Group Lapak Dosa
Elang : Dari kemarin gue nunggu update kabar anak gue. Kok lo malah ngilang gitu, Gav?
Wilson : lebih tepatnya si Gavriel lagi enggak mau diganggu, gitu aja masa lo enggak peka.
Elang : gue penasaran sama sikap Gadis ke Lean doang. Apakah dia termasuk wanita yang suka sama anak kecil atau justru sebaliknya?
Aditya : semua perempuan suka anak kecil. Bagi mereka itu lebih lucu daripada lo yang kebanyakan modus.
Wilson : Wah, Adit kalo jujur bikin ancur hati dan perasaan.
Elang : lo kira sejak ada Lean gue bisa beredar, Dit? Kagak, gue benar-benar merasa jadi duda tanpa pernah menikah.
Gavriel yang membaca pesan itu hanya bisa menghela napas panjang. Sejak pagi pukul sepuluh hingga kini pukul tiga sore, dirinya masih terus menemani Gadis dan Leander berjalan-jalan. Mulai dari ke kebun binatang hingga ke tempat makan siang di tempat yang sedang hits yang ada di Lembang. Ia pun baru sempat memegang handphone miliknya saat ini. Tak ingin membuat temannya saling 'memukul' satu sama lain di group ini, Gavriel memilih memberikan update kabar Lean ke Elang.
Gavriel : sorry, gue baru buka handphone. Lean kabarnya baik. Alhamdulillah dia sama Gadis akur. Saking akurnya si Gadis naik pangkat jadi Bunda.
Elang : serius si Lean minta Gadis jadi Bundanya?
Gavriel : apa untungnya gue bohong sama lo?
Elang : Terus si Gadis bolehin gitu?
Gavriel : Iya. Sekarang gue jadi pasangan suami istri jadi-jadian gara-gara Lean.
Elang : Enggak sia-sia gue besarin Lean.
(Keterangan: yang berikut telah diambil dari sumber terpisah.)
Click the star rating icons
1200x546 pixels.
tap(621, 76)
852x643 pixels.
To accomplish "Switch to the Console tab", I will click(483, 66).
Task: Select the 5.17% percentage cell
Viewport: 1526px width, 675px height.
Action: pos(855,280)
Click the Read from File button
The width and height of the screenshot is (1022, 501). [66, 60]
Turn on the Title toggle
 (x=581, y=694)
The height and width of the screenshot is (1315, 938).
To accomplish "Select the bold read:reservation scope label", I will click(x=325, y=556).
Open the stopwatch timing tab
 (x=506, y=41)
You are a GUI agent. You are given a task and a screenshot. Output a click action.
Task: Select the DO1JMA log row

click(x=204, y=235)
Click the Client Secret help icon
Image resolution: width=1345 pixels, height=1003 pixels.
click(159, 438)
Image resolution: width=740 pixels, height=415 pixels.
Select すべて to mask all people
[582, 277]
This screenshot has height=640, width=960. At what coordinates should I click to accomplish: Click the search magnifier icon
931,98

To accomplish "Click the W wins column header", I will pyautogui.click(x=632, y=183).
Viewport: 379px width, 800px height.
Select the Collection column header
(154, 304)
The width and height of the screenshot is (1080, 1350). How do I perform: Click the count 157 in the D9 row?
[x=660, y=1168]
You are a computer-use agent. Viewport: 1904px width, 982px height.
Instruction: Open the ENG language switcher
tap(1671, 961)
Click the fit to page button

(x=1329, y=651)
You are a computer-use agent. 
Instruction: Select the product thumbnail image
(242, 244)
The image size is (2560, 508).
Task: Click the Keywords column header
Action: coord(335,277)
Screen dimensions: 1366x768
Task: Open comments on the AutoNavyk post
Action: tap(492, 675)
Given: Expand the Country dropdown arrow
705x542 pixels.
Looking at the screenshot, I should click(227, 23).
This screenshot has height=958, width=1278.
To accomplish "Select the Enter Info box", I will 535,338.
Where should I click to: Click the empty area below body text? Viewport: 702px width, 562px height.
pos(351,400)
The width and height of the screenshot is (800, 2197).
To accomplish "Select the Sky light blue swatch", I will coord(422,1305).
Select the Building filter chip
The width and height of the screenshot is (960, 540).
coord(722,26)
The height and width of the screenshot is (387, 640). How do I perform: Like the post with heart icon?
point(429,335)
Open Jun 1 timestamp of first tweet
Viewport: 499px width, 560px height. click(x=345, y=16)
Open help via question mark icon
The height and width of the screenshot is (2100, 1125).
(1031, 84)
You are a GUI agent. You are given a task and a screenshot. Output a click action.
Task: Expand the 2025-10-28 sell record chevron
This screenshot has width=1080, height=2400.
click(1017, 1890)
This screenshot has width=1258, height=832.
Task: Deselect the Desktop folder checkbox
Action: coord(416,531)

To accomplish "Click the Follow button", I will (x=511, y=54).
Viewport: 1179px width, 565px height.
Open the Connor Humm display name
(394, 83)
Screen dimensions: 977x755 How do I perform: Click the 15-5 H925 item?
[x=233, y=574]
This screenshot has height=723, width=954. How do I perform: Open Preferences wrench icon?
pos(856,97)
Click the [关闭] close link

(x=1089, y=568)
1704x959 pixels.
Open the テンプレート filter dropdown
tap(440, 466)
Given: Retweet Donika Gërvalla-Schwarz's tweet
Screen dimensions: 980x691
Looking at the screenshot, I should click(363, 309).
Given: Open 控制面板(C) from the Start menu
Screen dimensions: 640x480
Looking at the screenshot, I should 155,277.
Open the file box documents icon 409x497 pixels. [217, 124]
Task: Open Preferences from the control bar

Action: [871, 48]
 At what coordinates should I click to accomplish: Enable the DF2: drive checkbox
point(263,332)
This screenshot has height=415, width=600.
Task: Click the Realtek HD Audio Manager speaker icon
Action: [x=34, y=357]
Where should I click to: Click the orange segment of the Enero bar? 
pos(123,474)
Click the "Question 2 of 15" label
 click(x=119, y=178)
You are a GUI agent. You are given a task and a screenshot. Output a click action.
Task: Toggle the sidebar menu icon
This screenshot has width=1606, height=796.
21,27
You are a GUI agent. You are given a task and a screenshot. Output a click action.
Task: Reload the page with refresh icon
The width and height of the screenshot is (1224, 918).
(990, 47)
Ternyata Lean benar-benar melaksanakan misi yang sudah gue doktrin di kepala dia sebelum berangkat ke Lembang.
Gavriel yang membaca balasan pesan ini hanya bisa memejamkan kedua matanya sekejap lalu membukanya lagi. Entah ia harus berterimakasih atau justru memberikan salam olahraga kepada temannya itu. Gara-geara kelakuan Elang, Leander menjadi protes jika dirinya memanggil Gadis dengan namanya. Panggilan 'Ayah-Bunda' yang awalnya membuatnya risih dan geli di telinga kini menjadi panggilan yang membuatnya merasa memiliki keluarga. Seakan hidupnya tak lagi sendiri karena memiliki istri dan anak.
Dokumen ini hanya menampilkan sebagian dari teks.